>> BEGIN Quoted passage
Let's discuss the MC (IF you started out at 9% then this is old news BUT for proper info)...1st depending on the wood you used, fresh cut vs reclaimed/repurposed (barnwood, etc.), either are not MC correct for interior use without proper testing/drying. Green/fresh cut wood HAS to go through proper drying also, both styles final goal is approx 9% MC and most HAVE to be kiln dried UNLESS your one of the few that live in the few US areas that can be AD (air dried) down that far. The average ADing MC in USA is 12-14%...some higher and very few lower. 

We have AD wood which in most cases the average ext MC/RH that it's dried in. KD fresh from the kiln @ approx 7-8% but normally balances below 9. AND then we have KD lumber that's not been stored correctly and it will return to the MC of where it's stored...and I've seen a few places that it basically wasted the KD costs due being to moist.

Next we have shop MC and it's affected by extreme temp changes ( keeping it heated for day use then dropping extreme over night then reheat AND not controlling a steady MC for stabilizing....extremely hard on wood movement and glue joints. The ideal is to be stable around 45% RH which matches most homes with H/Air.

3rd is the RH/MC to which a piece (your table) of furniture is kept in ....a house's MC.

DESIGN....I'm guessing you may have glued some cross-grain wood....meaning grains that run opposite directions @90 deg. This is common for a beginner or someone that's not been taught the problems associated with cross-grains and building for them. YES very few pieces of furniture can be built without having cross-grain BUT a good woodworker learns how to fasten without binding the movements.

NOTE ....ALL wood moves...ALL the time. from night to day and season to season...the amount all boils down to how you control temps and moisture.

Get us some pics and a little info on the wood..fresh sawn, AD, KD, reclaimed, etc., etc. build design and how it's fastened to pedestal...how it's finished, one side, both top and bottom, type of finish.
>> END Quoted passage
>> BEGIN Collected material
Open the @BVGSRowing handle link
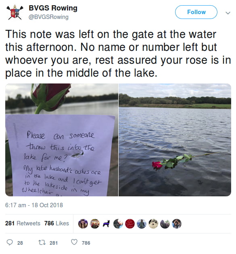 click(48, 17)
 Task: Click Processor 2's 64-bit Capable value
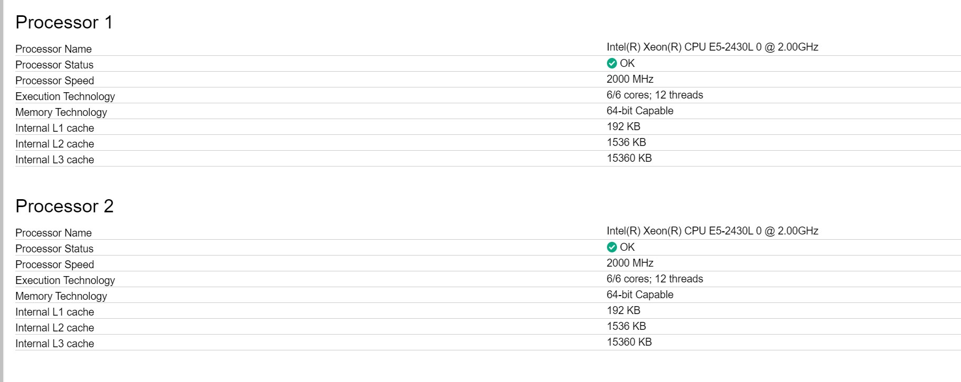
>> END Collected material
What to do:
**a.** Summarize the post on wood moisture content in two sentences.
**b.** Based on the post on wood moisture content, state whether each of the following agrees with it, answering yes or no and quoting the deciding words: (i) the average air-dried moisture content in the USA is 12-14%; (ii) kiln-dried lumber keeps its moisture content regardless of how it is stored; (iii) the ideal shop condition is stable at around 45% relative humidity.
**c.** Carry on the post on wood moisture content from where it stops.

Written answers:
**a.** The post explains that both fresh-cut and reclaimed wood must be tested and dried to about 9% moisture content for interior use, usually in a kiln, and that this moisture content is affected by how lumber is stored, by shop conditions, and by the house where the furniture is kept. It also suggests the problem may come from gluing cross-grain wood, states that all wood moves all the time, and asks for pictures and details on the wood, the build, the fastening to the pedestal, and the finish.

**b.**
(i) Yes: "The average ADing MC in USA is 12-14%"
(ii) No: "KD lumber that's not been stored correctly and it will return to the MC of where it's stored"
(iii) Yes: "The ideal is to be stable around 45% RH"

**c.**
----------



## WoodbuilderJesse (Mar 8, 2015)

I apologize for the late reply. As for the photo you all wanted of the table. here it is. I tried to take the best picture of it the best I could. And went ahead and marked the areas where the crack is and is starting to show in other places. Hope this helps more. having a bit of hard time figuring out the image thing. here it is and a close up the major crack. the Crack as you can see in the first one is quite long so I just did one area with the camera.


----------



## mako1 (Jan 25, 2014)

How did you attach the breadboard ends?How did you attach the top to the base ?Did you also finish the bottom of the table top?We can see the cracks from the pics but it tells us nothing about the construction of the table.
I only see one pic.Looks like you tried to attach more?


----------



## WoodbuilderJesse (Mar 8, 2015)

I'm just going to warn you guys that the table a a lot bigger than what my camera on my phone can take. without having to take apart the table. So I took photos of the different parts besides the table top. the table is by the way 64 long 40 wide.


----------



## WoodbuilderJesse (Mar 8, 2015)

I finished the bottom the same way I finished the top. Sanding all the parts against the grain and with it. then finished it all with a semi gloss and polished it all. I used bolts to bolt the legs to the table top. I was trying not to use any screws on the top of the table and the only way I could do that is with the thought of using bolts to bolt the legs to the top. attaching it the legs to top. I used three bolts in each leg. and screwed the support beams in underneath the table top with 1" 1/4 screws to attach the support beams underneath the table top. hope this explains it more better. I've been looking at my notes from the products.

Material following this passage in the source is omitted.